Data listing START

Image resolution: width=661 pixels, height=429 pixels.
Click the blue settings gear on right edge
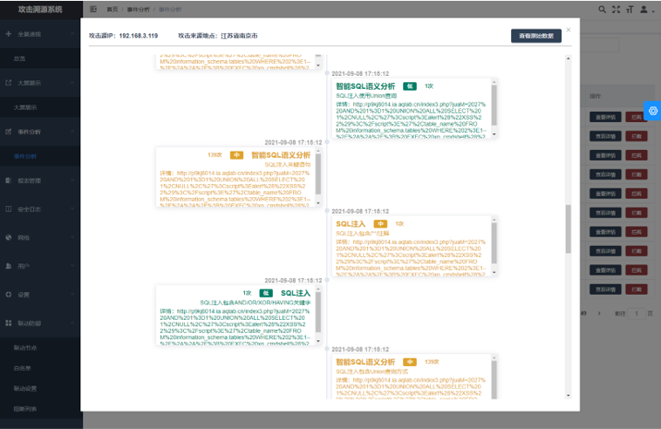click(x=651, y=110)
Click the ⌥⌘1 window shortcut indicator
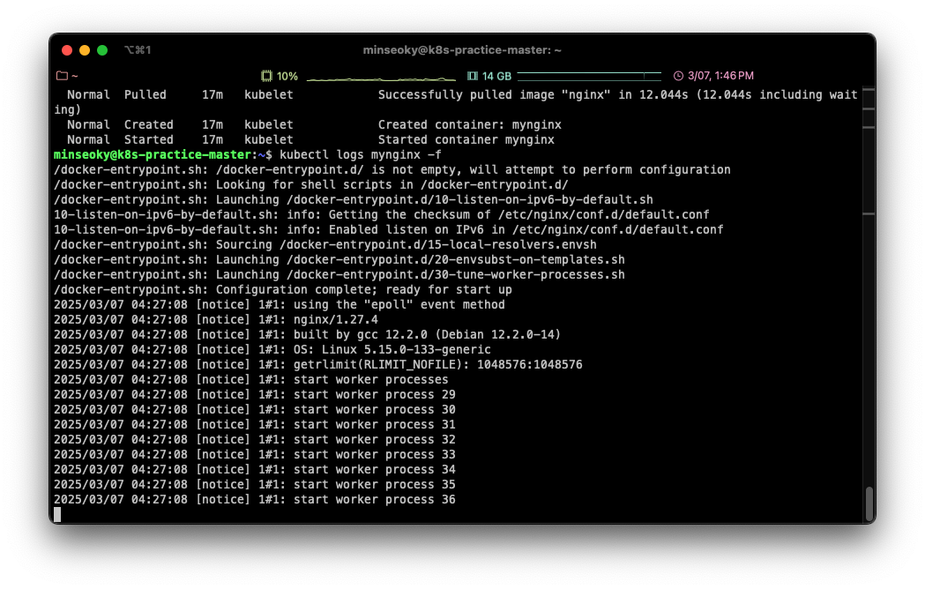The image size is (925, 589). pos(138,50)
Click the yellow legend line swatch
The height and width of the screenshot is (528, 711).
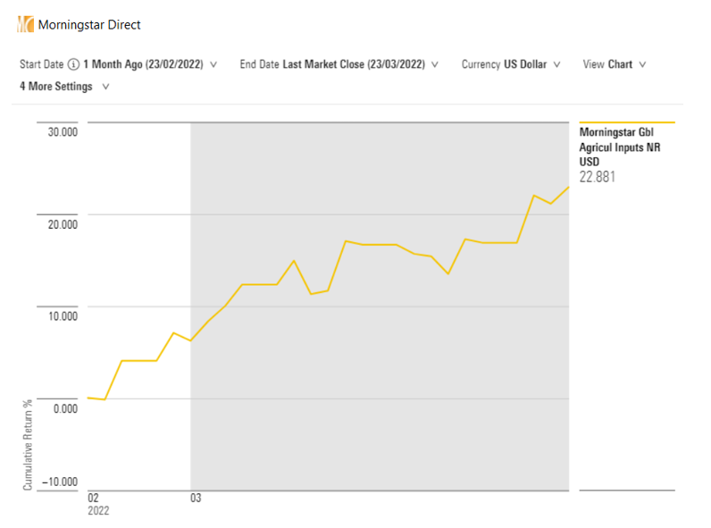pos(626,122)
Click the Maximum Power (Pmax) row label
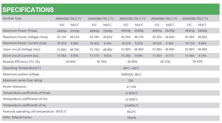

Data listing END

• **Problem to solve**:
Repeat, exactly and in full, every entry in the data, but not the pictures.

• **Output for this task**:
Image resolution: width=661 pixels, height=429 pixels.
Click the blue settings gear on right edge
click(x=651, y=110)
Click the ⌥⌘1 window shortcut indicator
The image size is (925, 589). pos(138,50)
Click the yellow legend line swatch
The height and width of the screenshot is (528, 711).
pos(626,122)
Click the Maximum Power (Pmax) row label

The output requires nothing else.